During Burrage's initial walk through the complex, she spoke through the microphone to the police officers, frustrated that she didn't recognize anybody in the parking lot. "Nobody," she muttered. "I'm gonna knock on this person's door." Morgan greeted her inside. "What's up?" he said enthusiastically. "Have a seat!" Burrage explained she couldn't stay and asked Morgan where she could score drugs. She said she was working as a middle-man for another buyer interested in the Duke Manor market. Morgan couldn't suggest anyone in the complex that would sell to Burrage. But he admitted he had his own small stash. "I just keep it around the house," he said. "I'll show you what it look like." Inside his bedroom, Morgan showed Burrage drugs that aren't very distinguishable on the video. Morgan had been drinking that day and suggested that Burrage get high with him.

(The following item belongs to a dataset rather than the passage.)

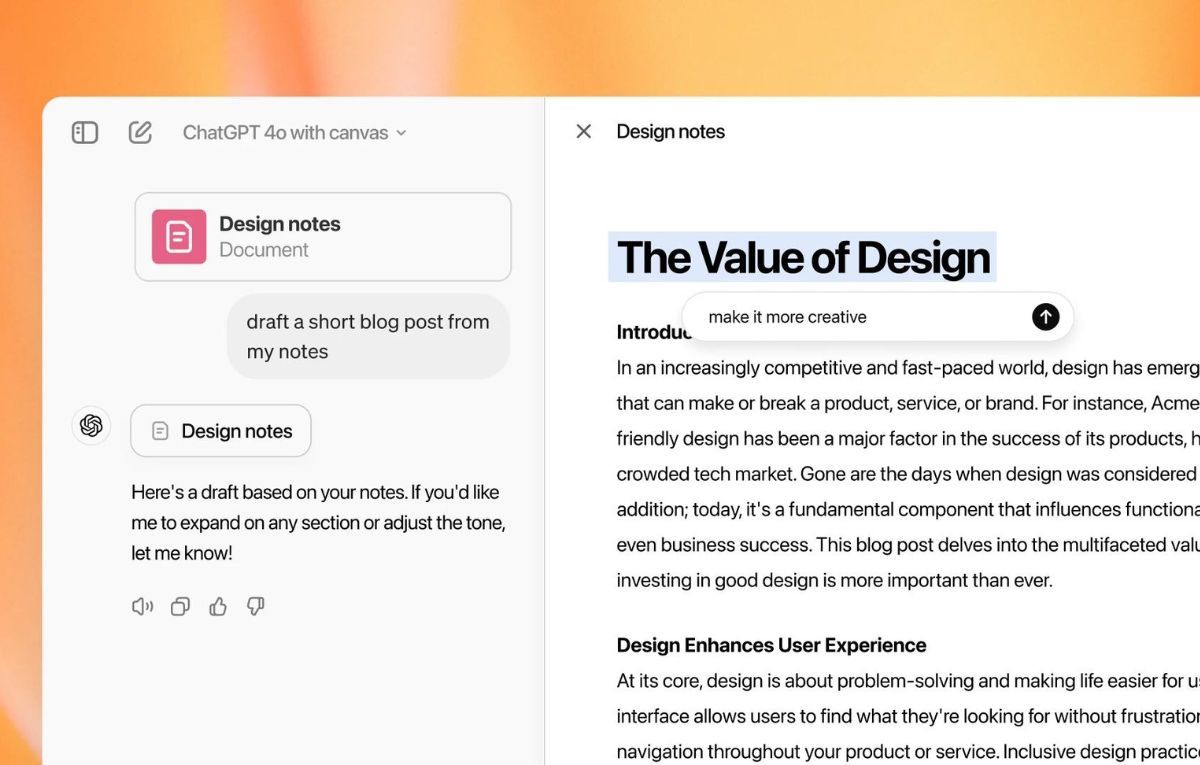Click The Value of Design heading

(803, 257)
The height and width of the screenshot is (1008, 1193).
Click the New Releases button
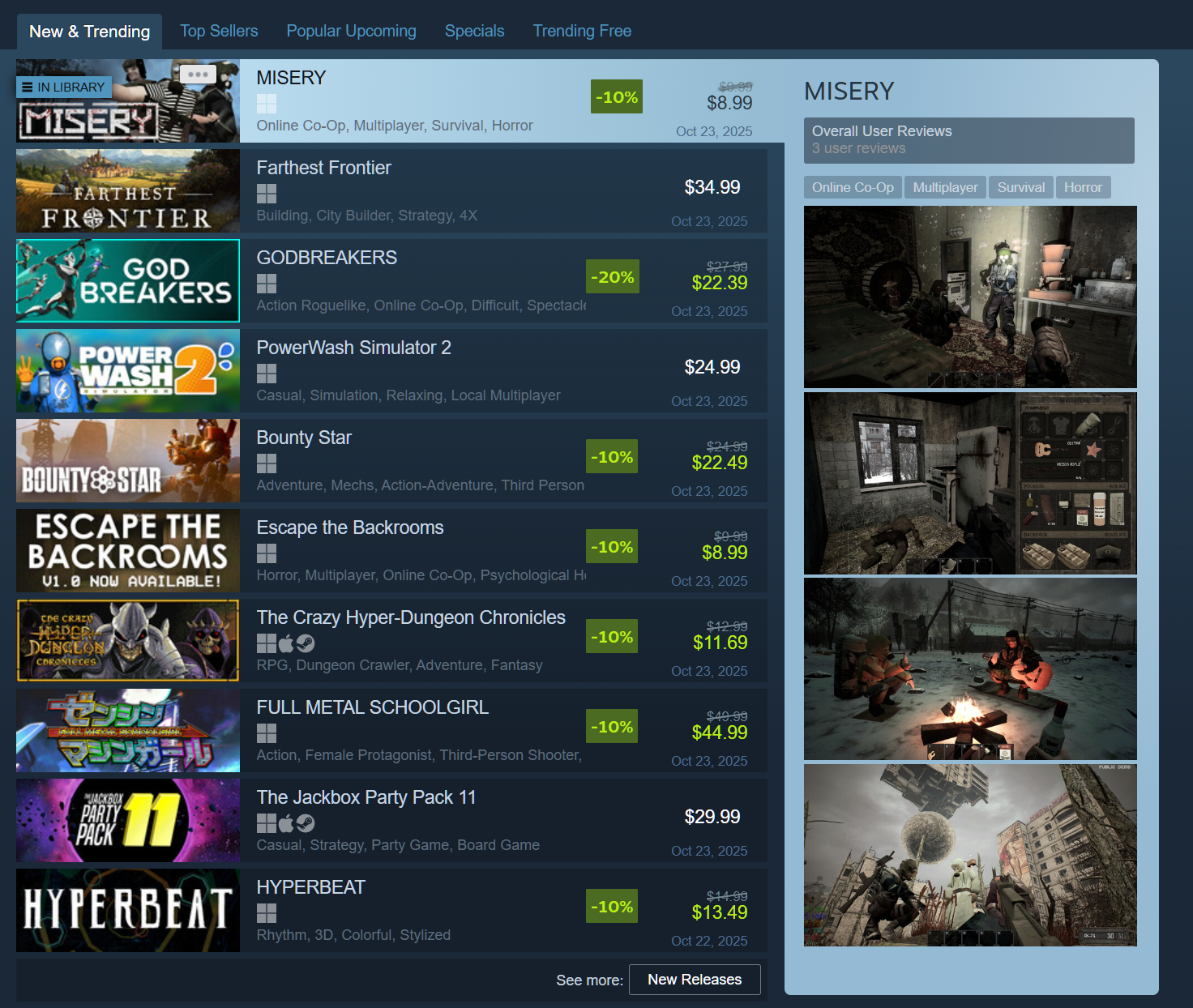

She wasn't interested. "I'm not trying to get in trouble," she said, leaving. "Sorry about that, guys," she told the police officers through the microphone as she walked across the parking lot. When she returned to the police truck, she explained Morgan was not a dealer; nonetheless, police sent her back out to score drugs from him. Upon her arrival, Morgan suggested that she buy drugs from someone living on the floor above him. Burrage went upstairs, but the man at that apartment had no drugs to sell her. Burrage returned to Morgan's place. There is no footage of a drug transaction on the video. But when she reunited with the police officers, they searched her and found a bag of crack; she didn't have the $20 they had given her. An SBI analyst later determined that the crack amounted to one-tenth of a gram.